### DATASET ENTRIES:

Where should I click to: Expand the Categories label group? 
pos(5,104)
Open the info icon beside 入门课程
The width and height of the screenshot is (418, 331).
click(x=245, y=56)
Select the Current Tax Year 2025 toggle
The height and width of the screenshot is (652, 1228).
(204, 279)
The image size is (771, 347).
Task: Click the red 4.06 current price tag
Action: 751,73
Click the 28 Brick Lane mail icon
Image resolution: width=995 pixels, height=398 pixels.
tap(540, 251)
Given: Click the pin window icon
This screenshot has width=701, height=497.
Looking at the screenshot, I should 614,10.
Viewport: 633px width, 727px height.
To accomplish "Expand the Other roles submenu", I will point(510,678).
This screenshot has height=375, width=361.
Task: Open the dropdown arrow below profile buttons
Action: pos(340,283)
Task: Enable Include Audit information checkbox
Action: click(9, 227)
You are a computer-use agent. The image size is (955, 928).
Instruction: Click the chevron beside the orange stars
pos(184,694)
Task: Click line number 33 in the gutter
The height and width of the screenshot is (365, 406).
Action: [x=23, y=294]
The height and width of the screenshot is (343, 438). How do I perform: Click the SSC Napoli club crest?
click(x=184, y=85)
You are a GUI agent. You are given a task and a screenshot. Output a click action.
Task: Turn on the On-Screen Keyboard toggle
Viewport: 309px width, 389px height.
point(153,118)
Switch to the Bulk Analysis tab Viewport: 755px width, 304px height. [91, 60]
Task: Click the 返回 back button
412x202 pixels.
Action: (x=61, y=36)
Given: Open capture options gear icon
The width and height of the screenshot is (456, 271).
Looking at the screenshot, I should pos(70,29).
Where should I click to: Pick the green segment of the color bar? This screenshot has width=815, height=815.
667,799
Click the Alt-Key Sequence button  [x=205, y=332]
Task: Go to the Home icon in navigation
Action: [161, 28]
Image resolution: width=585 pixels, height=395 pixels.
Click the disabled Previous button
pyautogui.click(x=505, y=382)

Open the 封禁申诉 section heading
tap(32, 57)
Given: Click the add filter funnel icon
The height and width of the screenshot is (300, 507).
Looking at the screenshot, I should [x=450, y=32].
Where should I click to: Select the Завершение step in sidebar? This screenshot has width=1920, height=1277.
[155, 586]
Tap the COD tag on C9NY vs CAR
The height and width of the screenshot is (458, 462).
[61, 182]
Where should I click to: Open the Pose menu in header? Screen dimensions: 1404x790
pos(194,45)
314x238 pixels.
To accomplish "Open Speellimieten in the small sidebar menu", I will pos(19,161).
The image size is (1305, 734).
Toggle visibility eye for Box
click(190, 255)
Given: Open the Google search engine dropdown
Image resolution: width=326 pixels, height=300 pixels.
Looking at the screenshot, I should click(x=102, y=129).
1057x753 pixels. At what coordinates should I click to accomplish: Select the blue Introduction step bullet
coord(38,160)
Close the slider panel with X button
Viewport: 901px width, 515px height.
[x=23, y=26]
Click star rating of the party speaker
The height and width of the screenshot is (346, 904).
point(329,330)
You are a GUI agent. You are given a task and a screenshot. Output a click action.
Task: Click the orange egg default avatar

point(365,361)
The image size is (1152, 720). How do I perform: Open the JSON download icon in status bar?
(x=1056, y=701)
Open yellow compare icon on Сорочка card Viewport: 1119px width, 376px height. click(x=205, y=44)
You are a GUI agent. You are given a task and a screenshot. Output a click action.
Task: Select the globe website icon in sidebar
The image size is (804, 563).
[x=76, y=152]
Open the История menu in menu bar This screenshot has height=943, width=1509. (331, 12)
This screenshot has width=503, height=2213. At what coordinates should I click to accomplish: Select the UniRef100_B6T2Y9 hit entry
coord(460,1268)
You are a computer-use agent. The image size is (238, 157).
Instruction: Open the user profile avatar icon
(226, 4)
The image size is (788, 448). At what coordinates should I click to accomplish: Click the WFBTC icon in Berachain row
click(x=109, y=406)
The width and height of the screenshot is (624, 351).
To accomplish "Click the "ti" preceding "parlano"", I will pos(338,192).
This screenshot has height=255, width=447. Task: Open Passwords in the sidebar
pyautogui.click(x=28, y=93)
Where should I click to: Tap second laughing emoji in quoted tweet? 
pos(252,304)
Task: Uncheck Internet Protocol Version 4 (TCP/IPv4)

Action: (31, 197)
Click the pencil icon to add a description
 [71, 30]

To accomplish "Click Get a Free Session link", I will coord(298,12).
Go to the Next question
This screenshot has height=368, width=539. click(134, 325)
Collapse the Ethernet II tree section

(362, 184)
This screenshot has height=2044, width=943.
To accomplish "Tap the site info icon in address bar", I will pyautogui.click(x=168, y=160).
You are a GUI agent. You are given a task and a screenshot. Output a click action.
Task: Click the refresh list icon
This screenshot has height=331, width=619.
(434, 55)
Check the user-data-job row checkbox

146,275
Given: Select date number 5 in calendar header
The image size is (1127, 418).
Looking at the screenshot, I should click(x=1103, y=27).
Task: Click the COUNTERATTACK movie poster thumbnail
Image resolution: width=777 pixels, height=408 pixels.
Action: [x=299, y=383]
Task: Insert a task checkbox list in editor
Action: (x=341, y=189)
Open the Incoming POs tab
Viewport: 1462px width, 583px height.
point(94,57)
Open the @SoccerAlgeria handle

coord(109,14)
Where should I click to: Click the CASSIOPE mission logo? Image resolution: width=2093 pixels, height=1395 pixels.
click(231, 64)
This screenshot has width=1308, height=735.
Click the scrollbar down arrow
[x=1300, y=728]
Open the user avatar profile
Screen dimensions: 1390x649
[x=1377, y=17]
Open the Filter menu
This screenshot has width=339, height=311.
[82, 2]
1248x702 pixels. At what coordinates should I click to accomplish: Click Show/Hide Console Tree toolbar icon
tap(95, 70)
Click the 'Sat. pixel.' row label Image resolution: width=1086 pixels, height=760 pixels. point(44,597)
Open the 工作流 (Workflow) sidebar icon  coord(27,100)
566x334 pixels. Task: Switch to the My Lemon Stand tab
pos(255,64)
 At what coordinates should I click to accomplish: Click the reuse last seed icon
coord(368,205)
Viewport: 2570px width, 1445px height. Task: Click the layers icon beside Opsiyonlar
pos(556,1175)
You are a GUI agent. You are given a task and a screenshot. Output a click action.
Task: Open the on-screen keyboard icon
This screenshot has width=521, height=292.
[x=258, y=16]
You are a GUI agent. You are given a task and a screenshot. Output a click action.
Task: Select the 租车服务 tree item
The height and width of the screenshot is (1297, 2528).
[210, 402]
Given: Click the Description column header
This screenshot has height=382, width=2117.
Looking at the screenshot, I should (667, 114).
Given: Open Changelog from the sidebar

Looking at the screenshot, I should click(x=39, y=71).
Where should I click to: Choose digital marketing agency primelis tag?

### BRIEF:
Pull out every line of the material above that contains the word "Select".

### SOLUTION FOR THIS EXERCISE:
Select the Current Tax Year 2025 toggle
Where should I click to: Select the Завершение step in sidebar? This screenshot has width=1920, height=1277.
1057x753 pixels. At what coordinates should I click to accomplish: Select the blue Introduction step bullet
Task: Select the globe website icon in sidebar
This screenshot has width=503, height=2213. At what coordinates should I click to accomplish: Select the UniRef100_B6T2Y9 hit entry
Given: Select date number 5 in calendar header
Task: Select the 租车服务 tree item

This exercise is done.